[Try it] Nothing is needed except the lines below that run from the one with "Image resolution: width=1024" through the one with "Select the Ánima", repeated exactly.

BEGIN

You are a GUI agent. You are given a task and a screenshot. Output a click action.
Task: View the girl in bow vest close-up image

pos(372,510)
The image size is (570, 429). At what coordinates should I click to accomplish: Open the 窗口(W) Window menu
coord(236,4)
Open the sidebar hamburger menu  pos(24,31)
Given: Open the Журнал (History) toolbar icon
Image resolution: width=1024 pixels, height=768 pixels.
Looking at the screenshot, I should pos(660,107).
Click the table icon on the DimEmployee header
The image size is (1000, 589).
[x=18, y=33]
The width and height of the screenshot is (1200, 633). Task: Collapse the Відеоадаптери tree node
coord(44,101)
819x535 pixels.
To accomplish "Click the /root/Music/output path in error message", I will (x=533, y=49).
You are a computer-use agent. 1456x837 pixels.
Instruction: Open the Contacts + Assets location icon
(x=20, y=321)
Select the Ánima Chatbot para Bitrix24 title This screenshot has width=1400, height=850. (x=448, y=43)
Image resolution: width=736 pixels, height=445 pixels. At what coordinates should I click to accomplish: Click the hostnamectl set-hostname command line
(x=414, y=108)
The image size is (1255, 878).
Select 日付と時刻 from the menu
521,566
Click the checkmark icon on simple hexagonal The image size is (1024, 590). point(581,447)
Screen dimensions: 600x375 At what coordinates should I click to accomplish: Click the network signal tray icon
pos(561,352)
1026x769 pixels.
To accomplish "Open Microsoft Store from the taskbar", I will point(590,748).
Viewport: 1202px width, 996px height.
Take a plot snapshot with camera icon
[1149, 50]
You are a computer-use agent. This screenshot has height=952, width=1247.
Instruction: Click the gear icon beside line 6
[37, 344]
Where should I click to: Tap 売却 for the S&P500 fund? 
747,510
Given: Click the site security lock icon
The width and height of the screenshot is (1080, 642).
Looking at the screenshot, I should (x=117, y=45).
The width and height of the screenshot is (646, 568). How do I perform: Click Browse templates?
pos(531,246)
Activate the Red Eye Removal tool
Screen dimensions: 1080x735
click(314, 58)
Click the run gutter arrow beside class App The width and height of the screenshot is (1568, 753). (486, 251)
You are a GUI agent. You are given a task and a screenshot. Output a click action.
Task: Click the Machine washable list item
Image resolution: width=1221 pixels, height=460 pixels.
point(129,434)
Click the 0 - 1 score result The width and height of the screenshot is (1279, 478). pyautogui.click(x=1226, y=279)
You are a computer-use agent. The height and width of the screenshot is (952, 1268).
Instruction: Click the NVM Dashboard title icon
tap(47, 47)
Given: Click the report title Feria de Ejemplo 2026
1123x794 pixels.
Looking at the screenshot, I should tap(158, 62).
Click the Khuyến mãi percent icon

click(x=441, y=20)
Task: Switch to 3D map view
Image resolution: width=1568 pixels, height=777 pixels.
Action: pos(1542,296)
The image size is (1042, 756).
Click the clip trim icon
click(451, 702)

END

[Task answer]
Image resolution: width=1024 pixels, height=768 pixels.
Looking at the screenshot, I should pos(660,107).
Click the table icon on the DimEmployee header
The image size is (1000, 589).
[x=18, y=33]
The width and height of the screenshot is (1200, 633). Task: Collapse the Відеоадаптери tree node
coord(44,101)
819x535 pixels.
To accomplish "Click the /root/Music/output path in error message", I will (x=533, y=49).
You are a computer-use agent. 1456x837 pixels.
Instruction: Open the Contacts + Assets location icon
(x=20, y=321)
Select the Ánima Chatbot para Bitrix24 title This screenshot has width=1400, height=850. (x=448, y=43)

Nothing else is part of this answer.